A Clash of Kings - Jon III
And here is Sansa entering a similar representation of the realm of the dead as Jon in the haunted forest. Notice how she views it exactly as Jon thinks she would but unlike in Jon’s vision, she goes a step further and enters the realm.
When she opened the door to the garden, it was so lovely that she held her breath unwilling to disturb such perfect beauty. The snow drifted down and down, all in ghostly silence, and lay thick and unbroken on the ground. All color had fled the world outside. It was a place of whites and blacks and greys. White towers and white snow and white statues, black shadows and black trees and dark grey sky above. A pure world, Sansa thought. I do not belong here.
Yet she stepped out all the same. Her boots tore ankle deep holes into the smooth white surface of the snow, yet made no sound. Sansa drifted past frosted shrubs and thin dark trees, and wondered if she was still dreaming.

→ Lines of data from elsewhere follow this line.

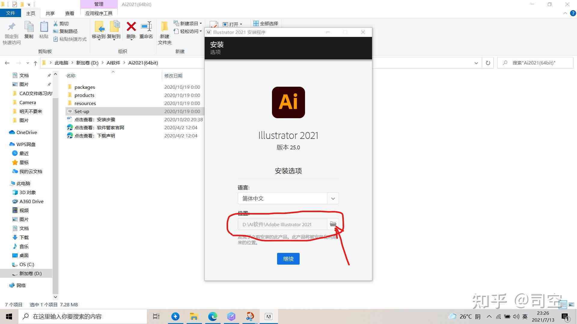The height and width of the screenshot is (324, 577).
Task: Click the Adobe Illustrator 2021 app icon
Action: point(288,103)
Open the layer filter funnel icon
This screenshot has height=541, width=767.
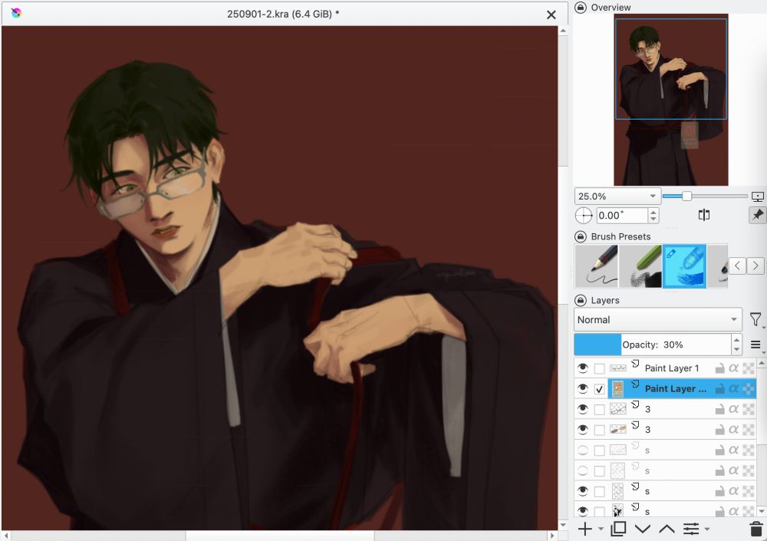(755, 320)
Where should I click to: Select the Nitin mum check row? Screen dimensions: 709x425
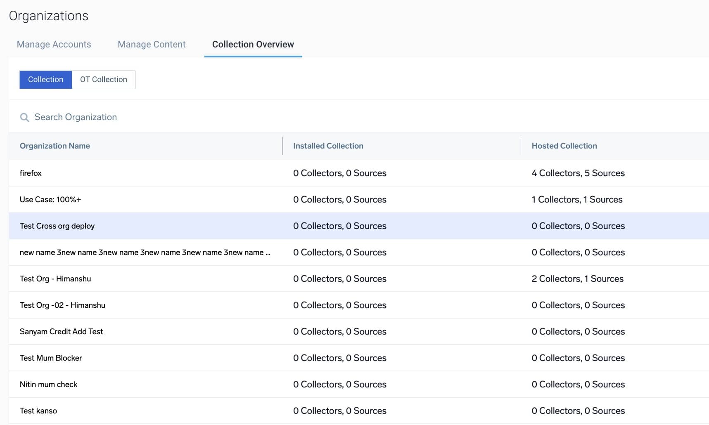tap(48, 384)
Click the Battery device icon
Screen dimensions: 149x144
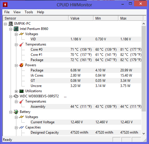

Drifting snowflakes brushed her face as light as lover’s kisses, and melted on her cheeks. At the center of the garden, beside the statue of the weeping woman that lay broken and half-buried on the ground, she turned her face up to the sky and closed her eyes. She could feel the snow on her lashes, taste it on her lips. It was the taste of Winterfell. The taste of innocence. The taste of dreams.
ASOS Sansa VII, Chapter 80
As he does with so much of their character arcs, GRRM wrote this Sansa scene to echo Jon’s from the haunted forest. In a way, it’s a continuation of that scene because where Jon stopped short of seeing Sansa enter the death realm, here she steps out into it. Both of them wake from having dreams of their family. We don’t learn much of either dream except that both included Arya. We’re told that Jon’s dream included Sansa as well and so we’re left wondering whether her’s also included him or even if possibly the two were of the same event. We also know that for both of them, it is a dream of home.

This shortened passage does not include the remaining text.